● PASSAGE SHOWN
=== Begin Enclosure ===

Background: Although older adults make up the largest percentage of cancer patients, comparatively few studies have focused on understanding the different effect of cancer on psychological and physical well being in the old afe as against to younger age, and the factors that may account for the differences.
Aims: To present an integrative review of three studies by our group on psychological and physical outcomes of cancer in old age as against younger age, and to present several possible explanatory factors.
Methods: Two studies were conducted with breast cancer patients, with 83 and 94 patients respectively; one study was with 92 colorectal patients. Participants in each study were split into two groups, aged younger and older than 65 years. Statistical analyses included structural equation modeling and tests of mediation.

=== End Enclosure ===

● TASK STATEMENT
Can you continue the abstract on cancer in old age, picking up right after its last sentence? The records are separate material, unconnected to the abstract on cancer in old age.

● DATA EXTRACTS
=== Begin Enclosure ===

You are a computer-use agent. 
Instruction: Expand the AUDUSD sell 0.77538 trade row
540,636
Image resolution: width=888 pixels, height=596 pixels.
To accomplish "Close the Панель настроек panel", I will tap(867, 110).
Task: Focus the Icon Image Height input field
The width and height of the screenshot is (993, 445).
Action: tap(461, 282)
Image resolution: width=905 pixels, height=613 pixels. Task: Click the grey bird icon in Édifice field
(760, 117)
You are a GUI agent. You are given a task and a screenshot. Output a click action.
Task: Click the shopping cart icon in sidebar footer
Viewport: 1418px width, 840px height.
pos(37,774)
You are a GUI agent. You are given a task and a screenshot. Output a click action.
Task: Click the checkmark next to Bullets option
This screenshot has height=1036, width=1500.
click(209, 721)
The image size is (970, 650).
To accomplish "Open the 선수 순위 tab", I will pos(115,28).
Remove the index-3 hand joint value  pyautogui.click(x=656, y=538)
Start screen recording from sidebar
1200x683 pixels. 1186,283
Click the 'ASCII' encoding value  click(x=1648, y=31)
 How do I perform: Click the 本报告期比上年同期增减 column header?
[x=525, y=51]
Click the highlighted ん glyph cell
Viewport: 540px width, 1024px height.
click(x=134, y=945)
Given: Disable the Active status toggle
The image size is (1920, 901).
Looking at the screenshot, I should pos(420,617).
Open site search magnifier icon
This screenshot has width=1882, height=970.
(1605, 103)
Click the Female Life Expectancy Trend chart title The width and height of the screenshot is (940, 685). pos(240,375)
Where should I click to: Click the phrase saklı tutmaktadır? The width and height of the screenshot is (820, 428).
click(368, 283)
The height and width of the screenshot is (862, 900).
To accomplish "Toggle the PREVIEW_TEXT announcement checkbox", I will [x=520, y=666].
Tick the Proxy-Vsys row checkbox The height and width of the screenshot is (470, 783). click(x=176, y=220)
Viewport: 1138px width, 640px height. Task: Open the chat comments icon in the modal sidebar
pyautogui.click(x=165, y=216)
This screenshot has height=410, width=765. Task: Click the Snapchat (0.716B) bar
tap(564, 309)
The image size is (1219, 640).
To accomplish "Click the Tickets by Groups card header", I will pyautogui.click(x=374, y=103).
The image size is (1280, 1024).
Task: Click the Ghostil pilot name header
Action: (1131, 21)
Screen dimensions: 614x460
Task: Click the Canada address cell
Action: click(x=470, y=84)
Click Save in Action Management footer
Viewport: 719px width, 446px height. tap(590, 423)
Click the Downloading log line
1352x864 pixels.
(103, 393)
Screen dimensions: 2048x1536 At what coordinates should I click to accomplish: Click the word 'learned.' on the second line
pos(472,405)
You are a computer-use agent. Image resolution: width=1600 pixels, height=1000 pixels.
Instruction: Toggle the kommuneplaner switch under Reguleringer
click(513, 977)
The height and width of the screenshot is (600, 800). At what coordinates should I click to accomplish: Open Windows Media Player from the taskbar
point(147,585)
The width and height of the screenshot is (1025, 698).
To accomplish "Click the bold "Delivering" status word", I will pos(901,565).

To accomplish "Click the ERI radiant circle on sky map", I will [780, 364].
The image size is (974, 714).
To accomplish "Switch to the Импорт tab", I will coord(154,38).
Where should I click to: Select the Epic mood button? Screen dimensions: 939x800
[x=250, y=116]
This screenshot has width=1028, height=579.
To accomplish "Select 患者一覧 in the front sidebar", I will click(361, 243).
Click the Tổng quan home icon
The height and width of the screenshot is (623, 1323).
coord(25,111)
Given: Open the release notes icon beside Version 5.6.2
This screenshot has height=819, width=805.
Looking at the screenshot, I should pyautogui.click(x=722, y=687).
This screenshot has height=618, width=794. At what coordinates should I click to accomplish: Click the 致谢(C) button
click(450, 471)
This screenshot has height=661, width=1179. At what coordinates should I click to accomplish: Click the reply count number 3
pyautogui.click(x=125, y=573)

=== End Enclosure ===

● ANSWER TO THIS TASK
Results: The first two studies showed lower distress and lower fatigue but higher levels of sleep problems in older breast cancer patients. The association between distress and fatigue was significantly stronger in the younger than in the older group. Results of the different patterns of association between distress, fatigue and pro-inflammatory cytokine in older and younger cancer patients will be presented too. In the study with colorectal cancer patients, lower levels of distress were found among the older patients. The relation between age and distress was mediated by personal resilience, which was significantly higher among the older cancer patients.
Conclusions: Older and younger cancer patients differ in levels of distress, fatigue and sleep problems, and in the relations among these factors. In addition to the contribution of tumor- and treatment-related factors, the studies show that psycho-social resources such as resilience also play a part in the diverse expression of symptoms.